Why AML/CTF is more than just an ID check: Understanding the full life cycle for Tranche 2 businesses
If you’ve been hearing a lot about Tranche 2 lately, depending on your industry, you may also have heard people say, “We already do ID checks - we’re pretty much covered.”
It’s an easy assumption to make. In many industries, including real estate and conveyancing, identity checks have been standard practice for years now. Lawyers and conveyancers are used to working under the VOI requirements set by their regulators and land registries. Accountants routinely capture client ID for tax file numbers, company setups and trust work.
So, it’s understandable that many businesses think AML/CTF is simply an extension of what they already do.
The reality though is that your upcoming AML/CTF obligations are not ‘just ID checks.’ Verification of Identity (VOI) is only one small part of a much bigger compliance picture, and Tranche 2 introduces a whole lifecycle of obligations that go far beyond onboarding a client. To understand the role of what many currently know as VOI in the wider AML process, AUSTRAC has broken it down in greater detail on their website.
In this blog, we’ll unpack that life cycle to help you understand what your AML/CTF compliance really involves… and why you can’t rely on VOI alone to meet your obligations come 2026.
MYTH 1: “AML/CTF is basically just identity verification.”
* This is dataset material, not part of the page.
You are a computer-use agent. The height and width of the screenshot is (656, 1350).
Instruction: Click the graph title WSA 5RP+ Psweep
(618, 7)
REALITY: ID checks are just one small part.
Identity verification is a part of the Customer Due Diligence (CDD) element of AML/CTF compliance. Depending on whether you’re dealing with an individual or a company, you will need to conduct KYC (Know Your Customer) and KYB (Know Your Business) checks on each party involved.
Just like VOI, CDD involves knowing who your client is, and it is conducted before you provide a designated service. But AML/CTF regulations go much further. The identity data you collect during your CDD process feeds into your risk assessment, your ongoing monitoring, your reporting obligations, and your evidence trail.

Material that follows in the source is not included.